Be sure to thoroughly review the instructions in Section 2, “Practice Problem Instructions” before doing the practice problems below.

What types of commands have to be internal to the shell? Give one example and explain why it must be internal.
How can you find a list of the basic Unix commands available on your system?
How can you find out whether the grep command is internal or external, and where it is located?
What kind of suffering did computer users have to endure in order to read documentation before the Unix renaissance? How did Unix put an end to such suffering?
Show a Unix command that helps us learn about all the command-line flags available for the tail command.
Show a Unix command that copies the file /tmp/sample.txt to the CWD.
Show a Unix command that copies all files in /tmp whose names begin with "sample" and end with ".txt" to the CWD.
Show a Unix command that moves all the files in the CWD whose names end with ".py" to a subdirectory of the CWD called "Python".

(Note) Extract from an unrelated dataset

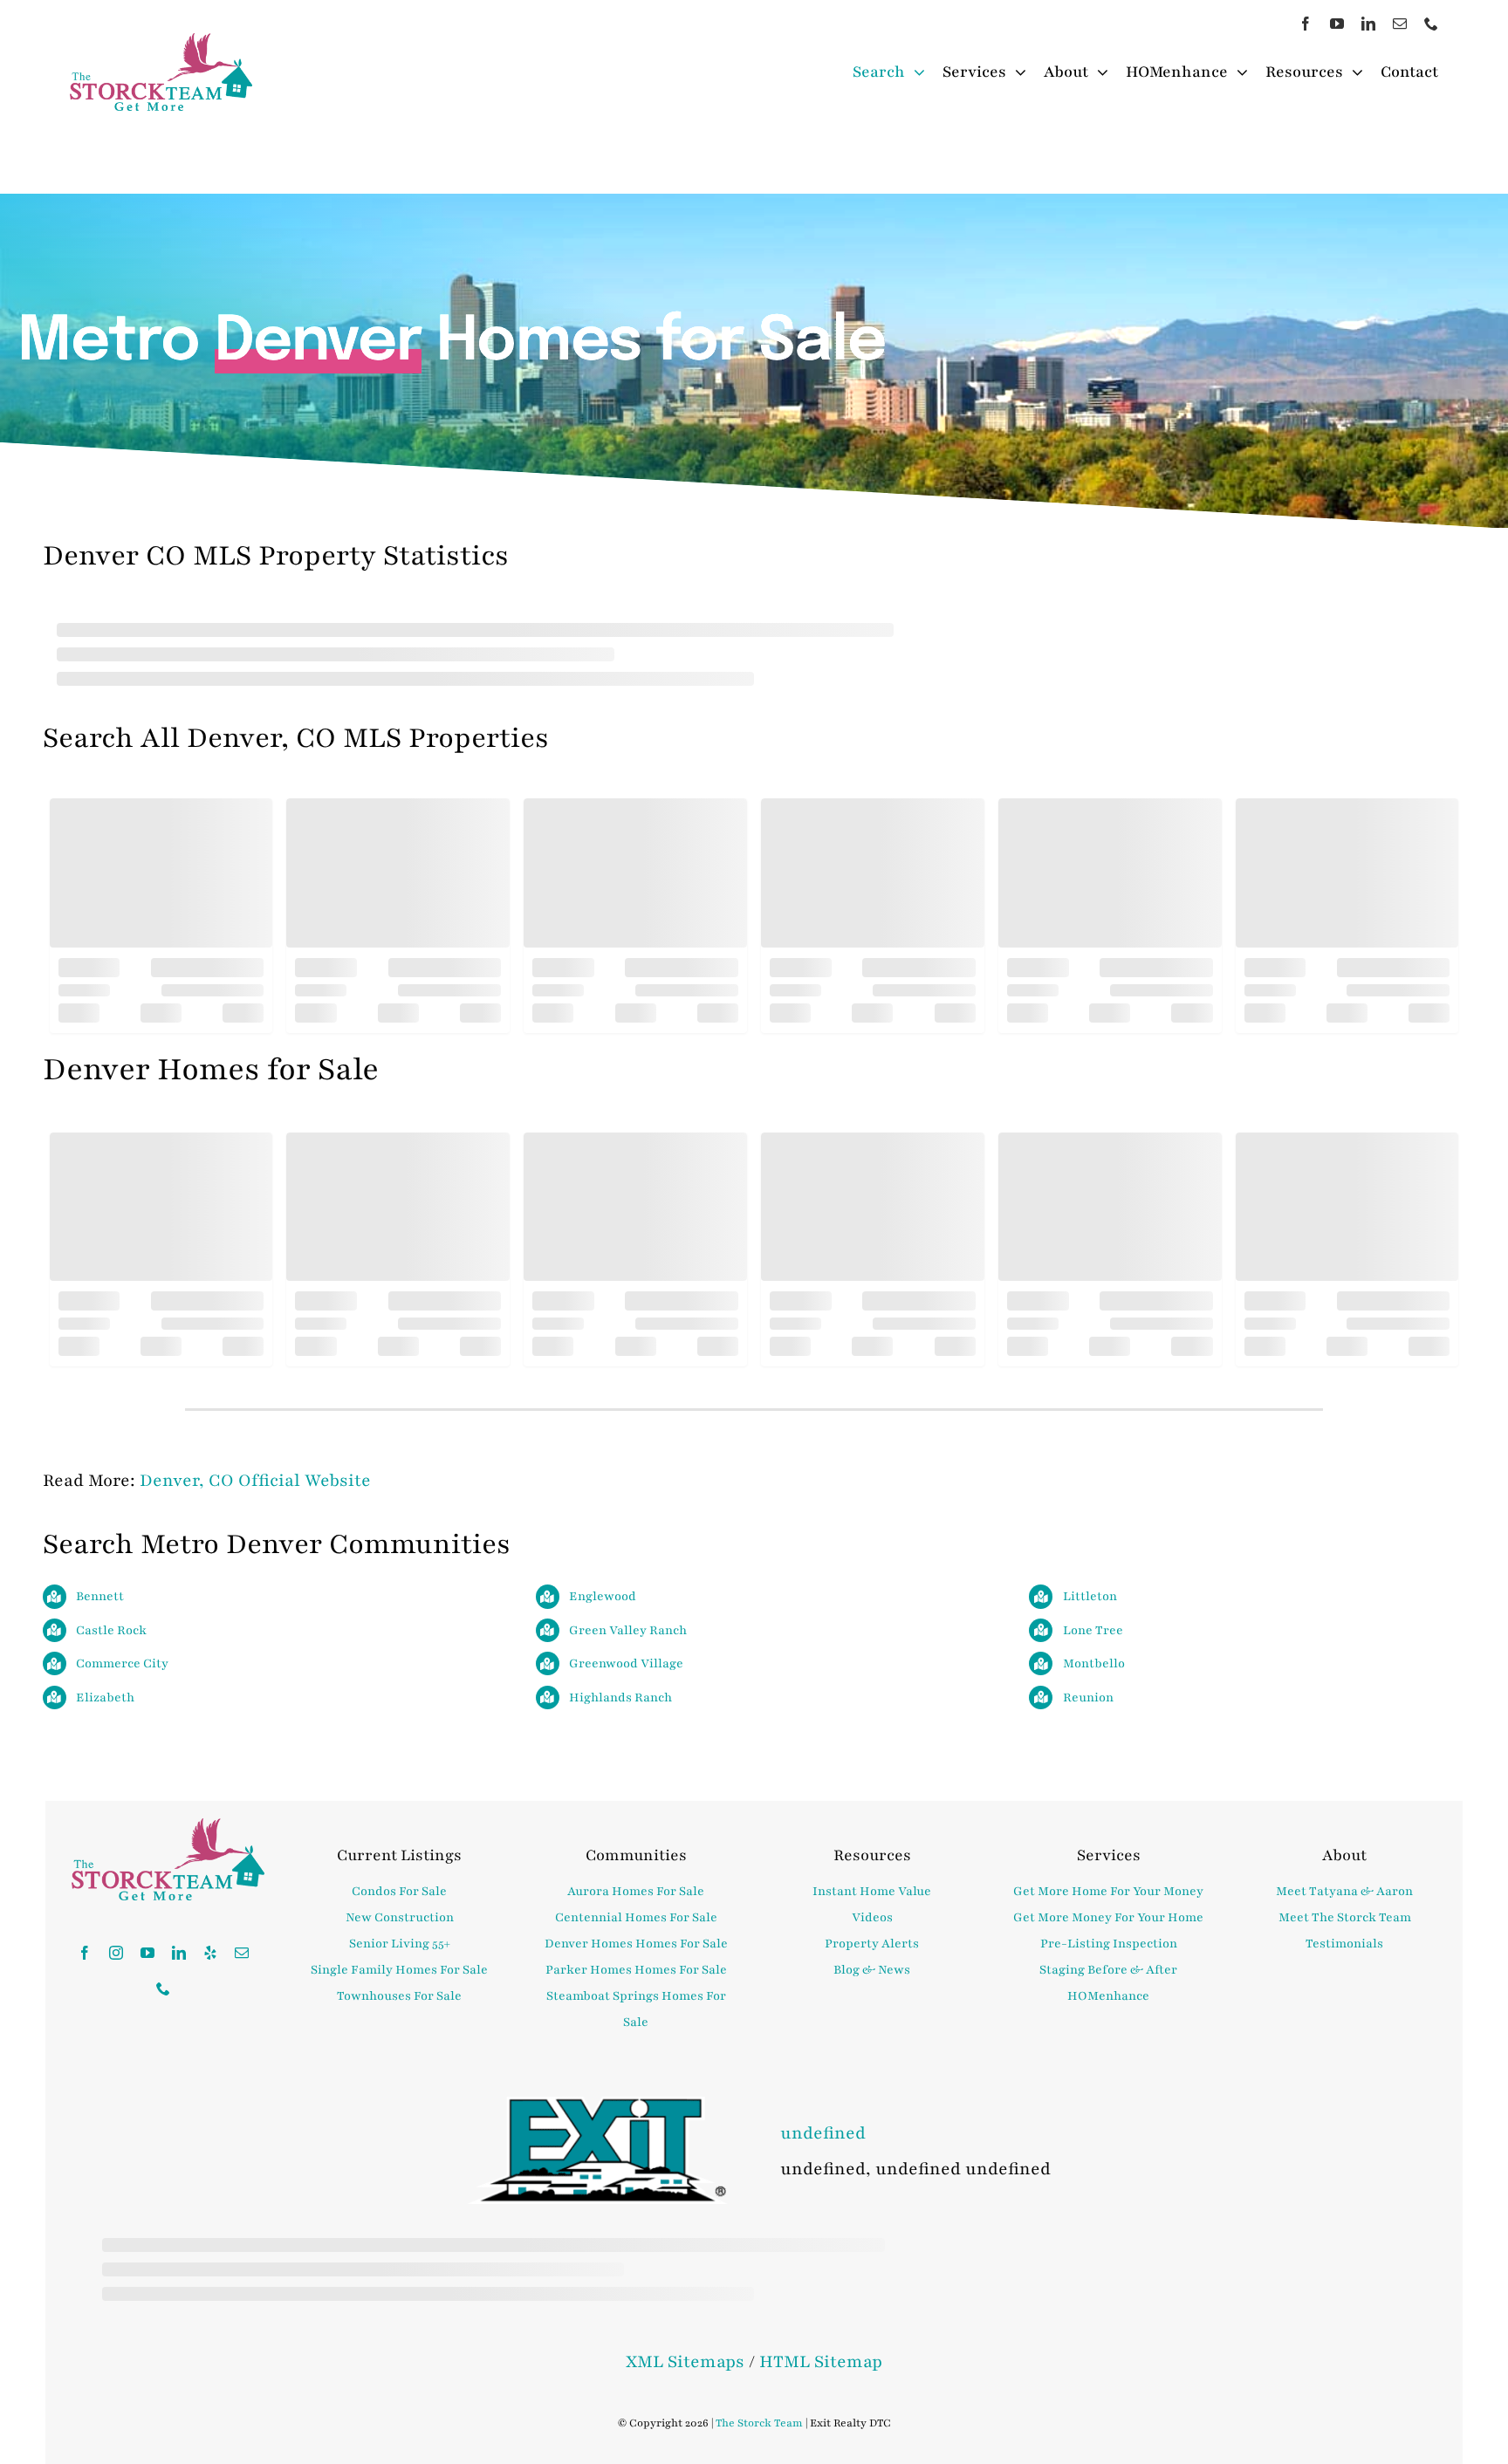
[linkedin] (1368, 24)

Show a Unix command that creates another file name in the CWD called test-input.txt for the existing file ./Data/input.txt.
What is a hard link?
What is a symbolic link?
What do we get when we remove the path name to which a symbolic link points?
What limitations do hard links have that soft links do not have?

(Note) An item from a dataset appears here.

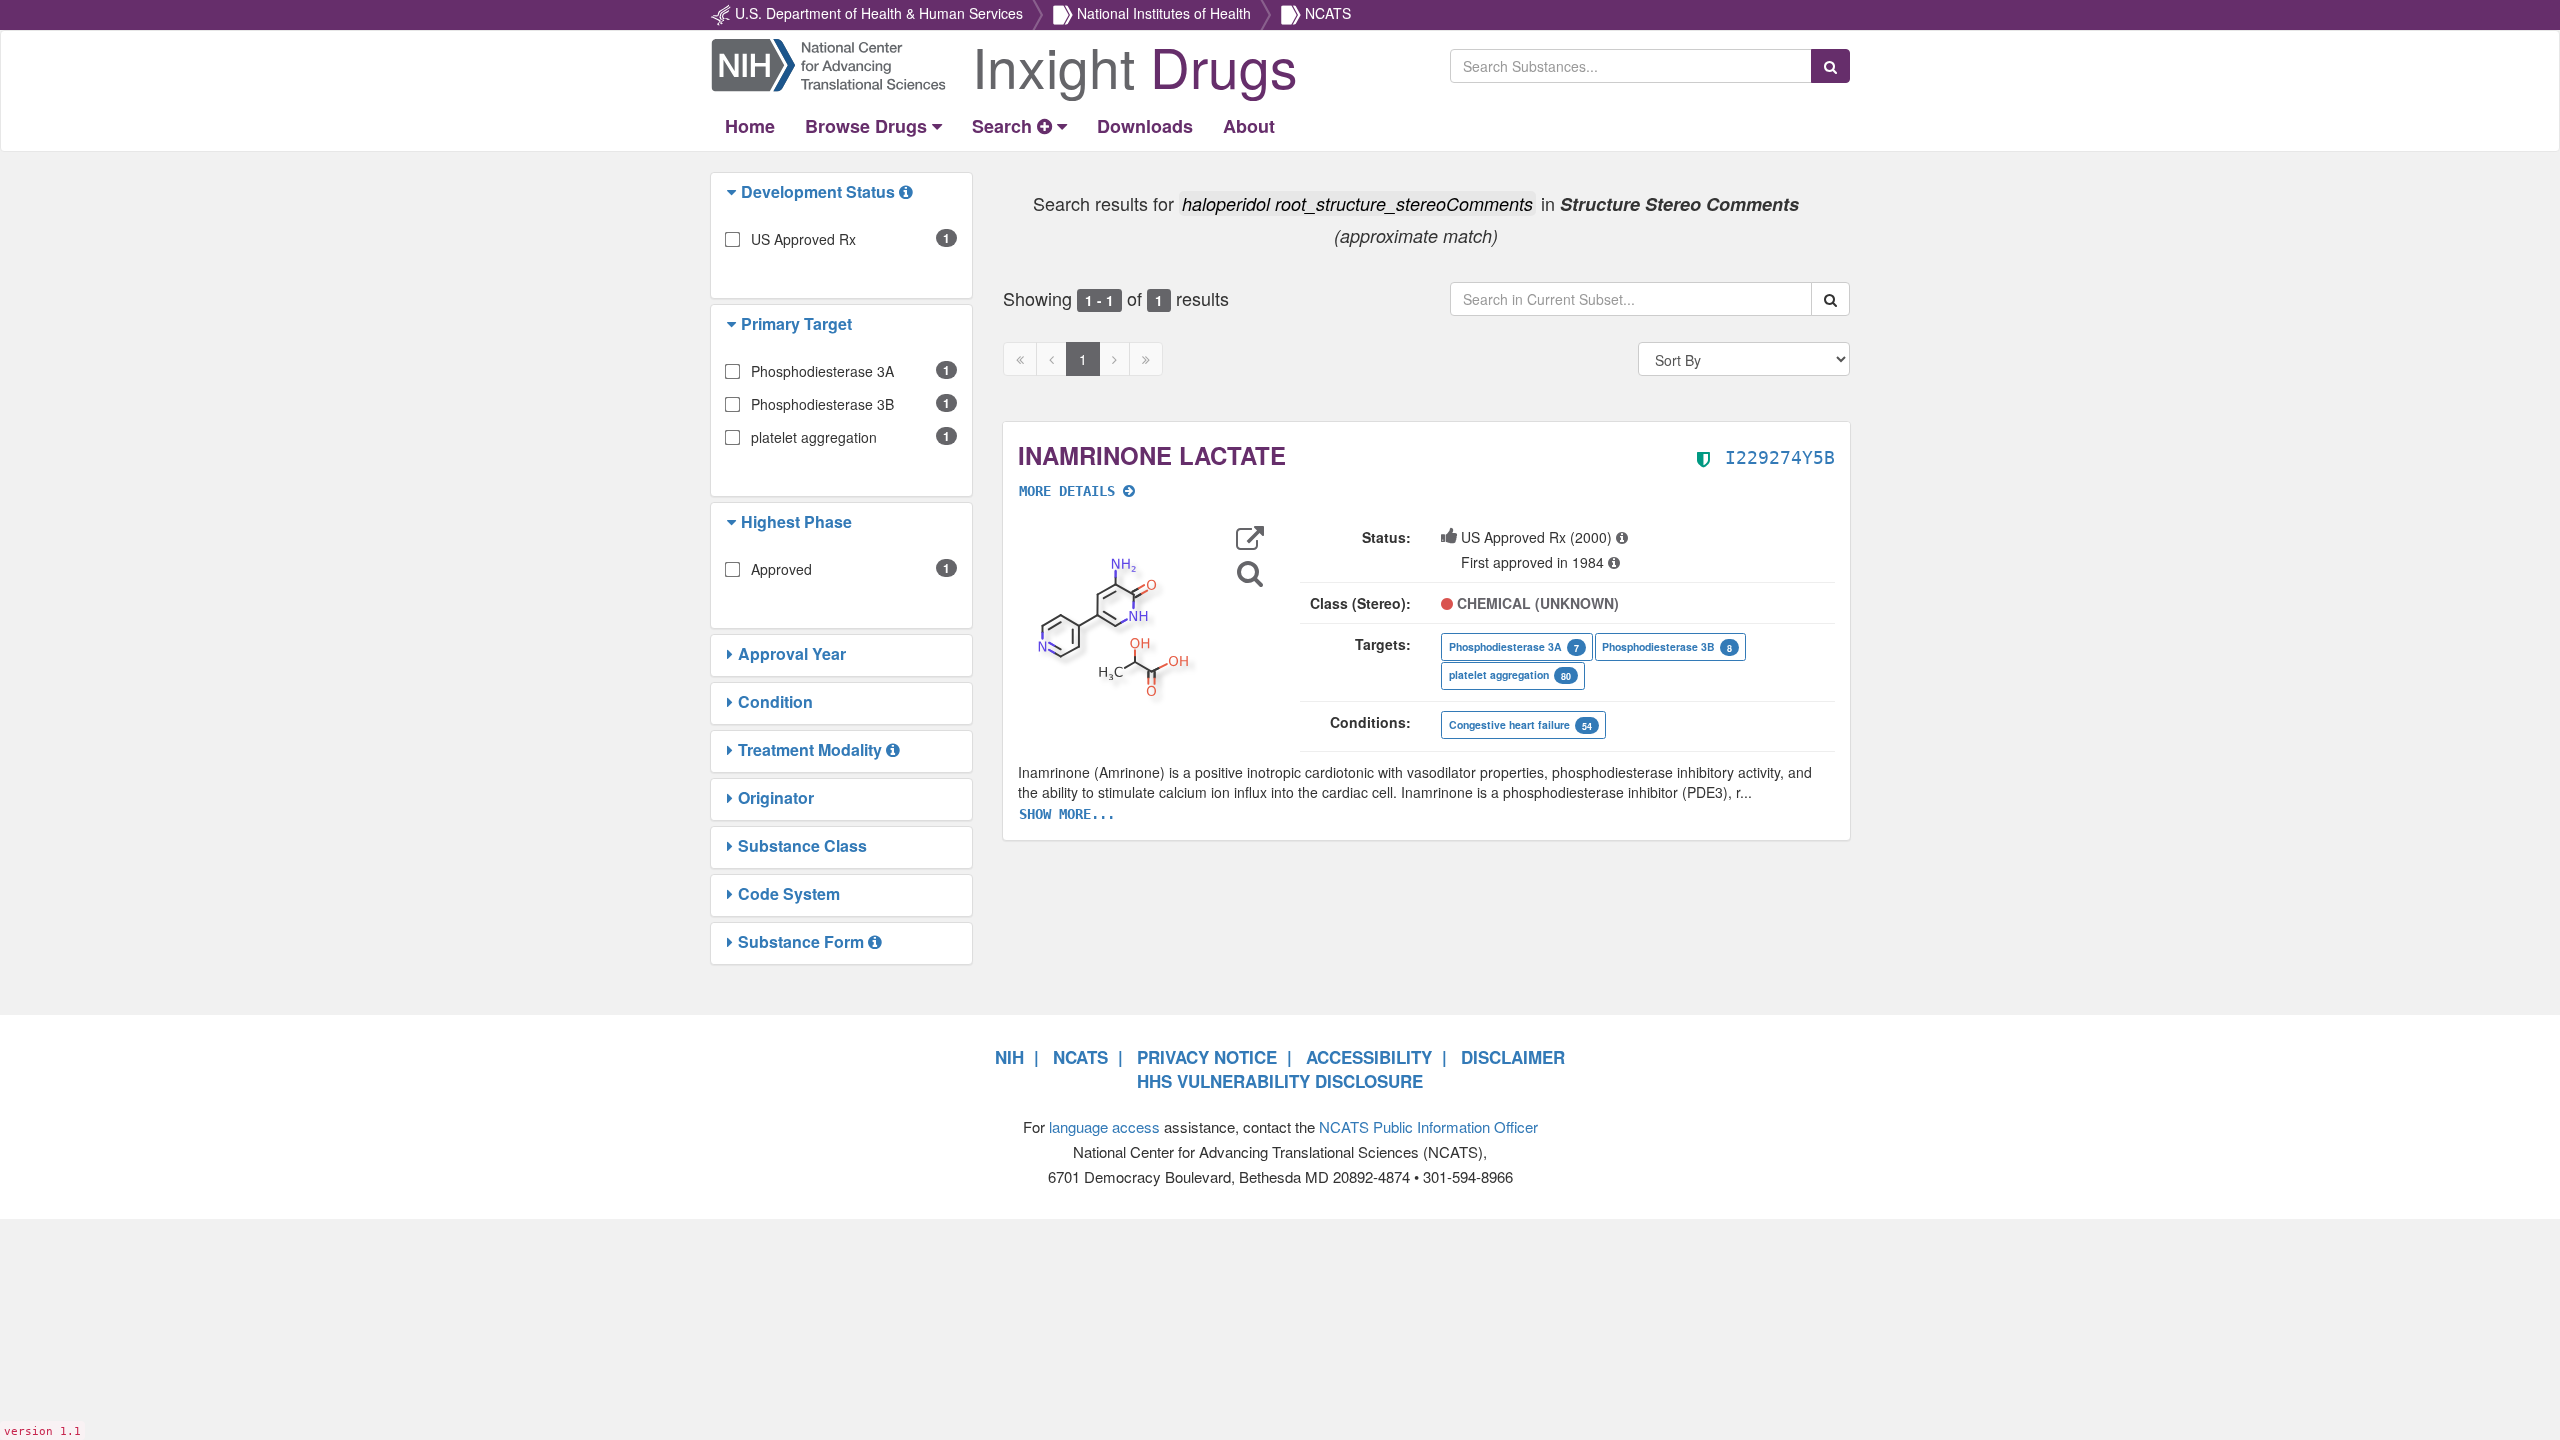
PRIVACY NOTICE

How do we create a new directory /home/joe/Data/Project1 if the Data directory does not exist and the CWD is /home/joe?
How do we remove the directory ./Data if it is empty? If it is not empty?
Show a Unix command that tells us how much disk space is available in each file system.
Show a Unix command that tells us how much space is used by the directory ./Data.
Show a sequence of Unix commands that change CWD to /tmp, then to /etc and then return to the original CWD.
How do we exit the shell?
Show a Unix command that tells us if there are carriage returns in graph.py.
Show a Unix command that displays the first 20 lines of output.txt.
Show a Unix command that displays the last 20 lines of output.txt.
Show a Unix command that displays what has changed between analysis.c.old and analysis.c.
Which text editor is available on all Unix systems?
Show a Unix command that tells us the name of the machine running our shell.
Show a Unix command to the remote server unixdev1.ceas.uwm.edu as user joe in order to run commands on it.
Show a Unix command to change our local password.
How do we change our password for a Unix system that relies on LDAP or AD?
Show a Unix command that clears the terminal display.
Show a Unix command to reset the terminal mode to default settings.